### DIRECTIONS FOR THIS TASK:
Counting task for the data below: how many lines hold the word "agent"? Answer with the number only.
◆ ◆ ◆ ◆ ◆
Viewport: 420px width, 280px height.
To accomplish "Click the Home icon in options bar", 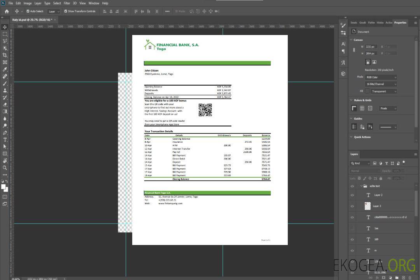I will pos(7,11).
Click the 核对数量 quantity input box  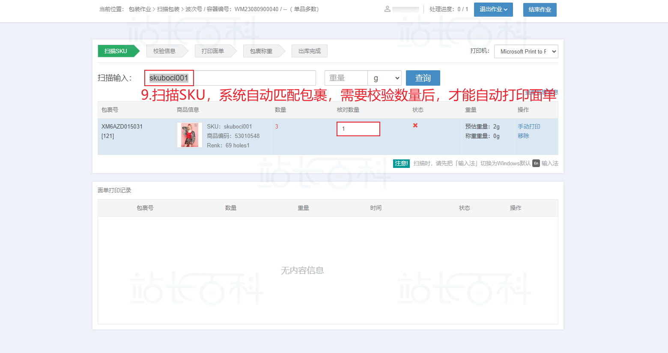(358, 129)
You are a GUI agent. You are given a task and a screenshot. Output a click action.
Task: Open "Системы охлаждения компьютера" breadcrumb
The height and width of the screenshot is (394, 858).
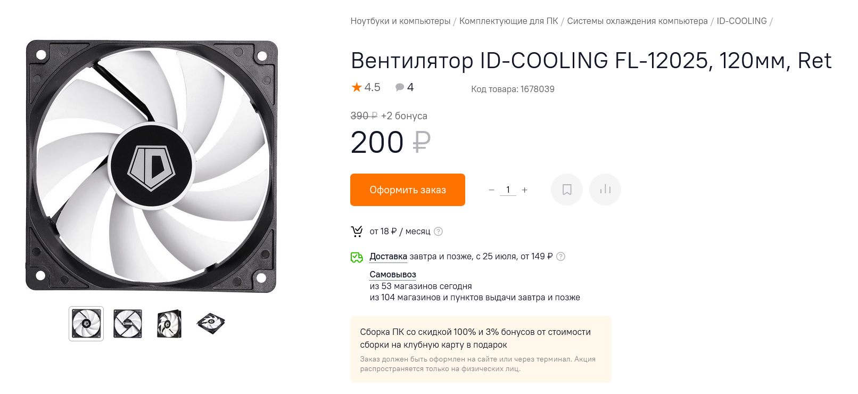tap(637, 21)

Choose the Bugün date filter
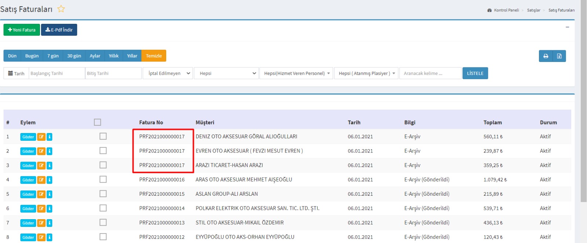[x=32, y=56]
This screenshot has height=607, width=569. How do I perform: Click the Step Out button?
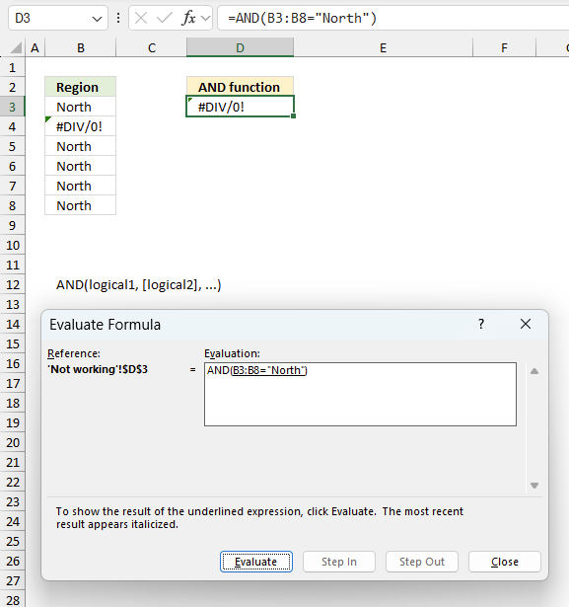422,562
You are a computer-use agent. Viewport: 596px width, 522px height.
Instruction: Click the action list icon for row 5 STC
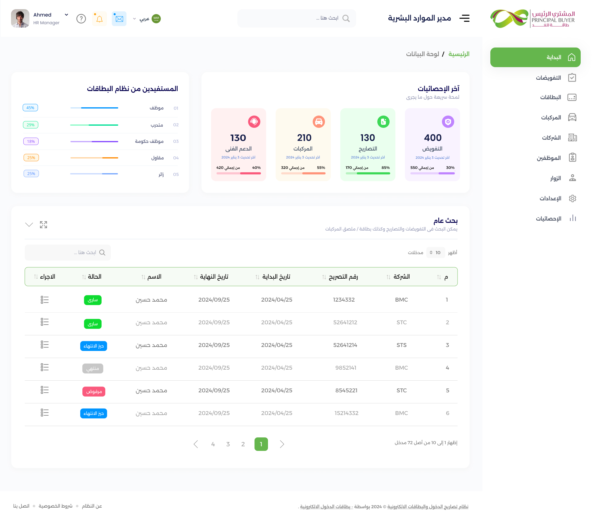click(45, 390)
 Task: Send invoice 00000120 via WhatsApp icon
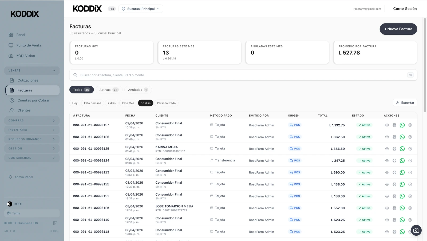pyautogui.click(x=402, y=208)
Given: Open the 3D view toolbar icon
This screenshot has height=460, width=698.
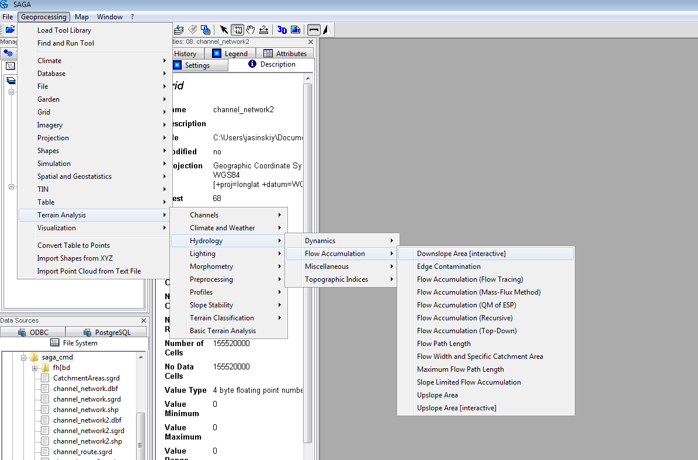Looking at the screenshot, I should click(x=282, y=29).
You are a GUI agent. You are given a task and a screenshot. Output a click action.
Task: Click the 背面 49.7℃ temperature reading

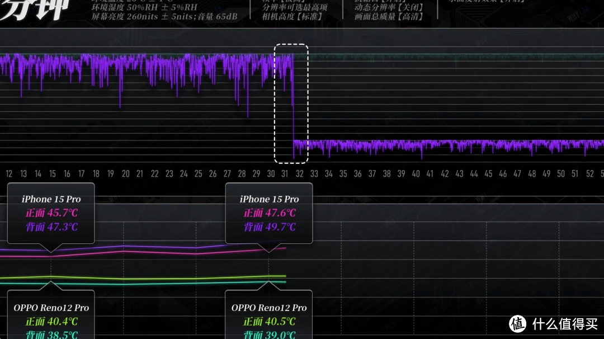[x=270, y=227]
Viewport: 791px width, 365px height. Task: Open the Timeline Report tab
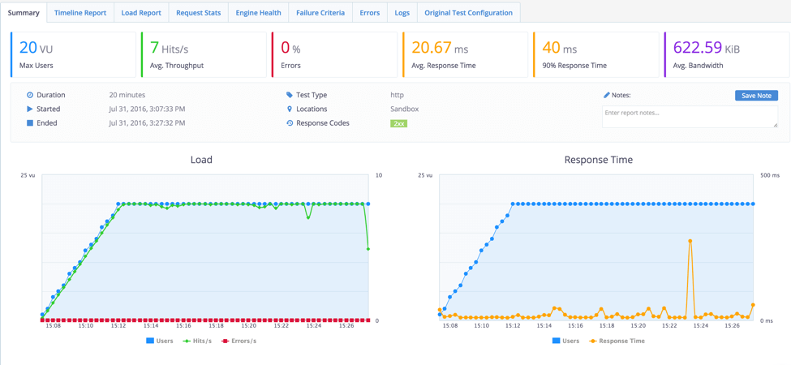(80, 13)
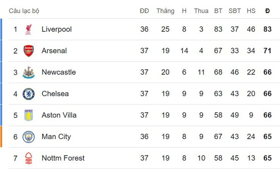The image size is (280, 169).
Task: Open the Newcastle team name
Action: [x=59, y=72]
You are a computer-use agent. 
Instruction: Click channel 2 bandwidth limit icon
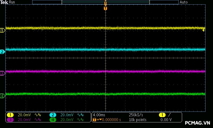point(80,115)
◆ ◆ ◆ ◆ ◆
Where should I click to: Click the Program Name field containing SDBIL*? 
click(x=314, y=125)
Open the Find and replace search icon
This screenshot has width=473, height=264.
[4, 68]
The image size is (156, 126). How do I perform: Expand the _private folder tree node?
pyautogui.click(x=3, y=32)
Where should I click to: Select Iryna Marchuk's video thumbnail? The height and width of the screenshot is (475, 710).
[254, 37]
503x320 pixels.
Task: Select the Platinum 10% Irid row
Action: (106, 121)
◆ ◆ ◆ ◆ ◆
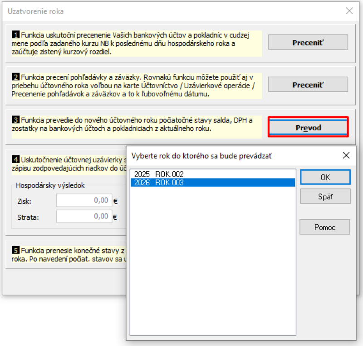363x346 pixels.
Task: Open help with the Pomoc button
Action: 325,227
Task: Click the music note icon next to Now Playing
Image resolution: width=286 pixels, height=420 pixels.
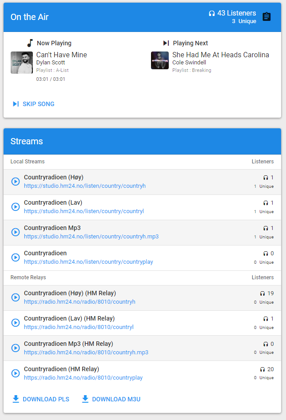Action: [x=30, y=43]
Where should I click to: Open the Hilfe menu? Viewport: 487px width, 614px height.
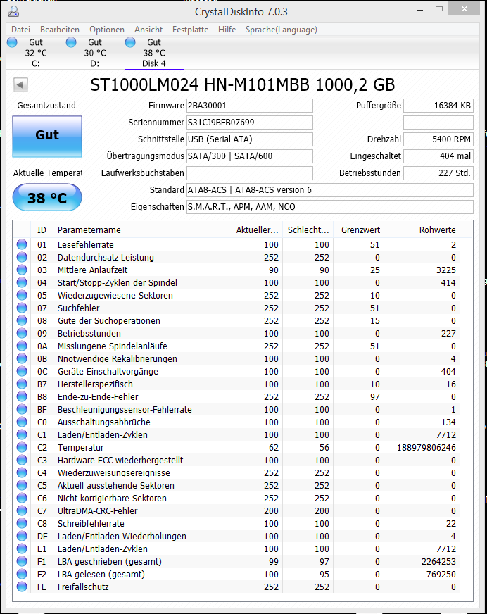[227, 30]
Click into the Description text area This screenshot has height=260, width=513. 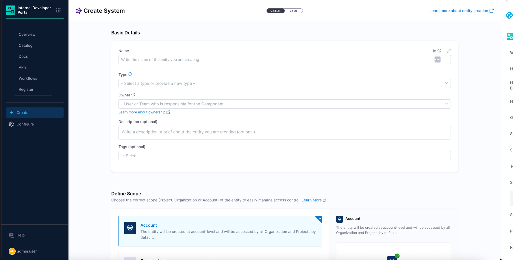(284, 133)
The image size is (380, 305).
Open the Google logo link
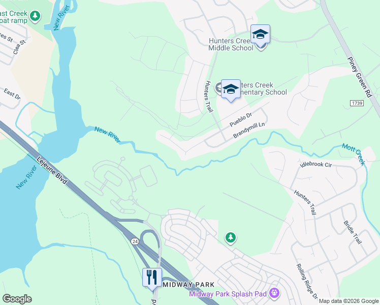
◆ ◆ ◆ ◆ ◆
### RESPONSE BELOW:
4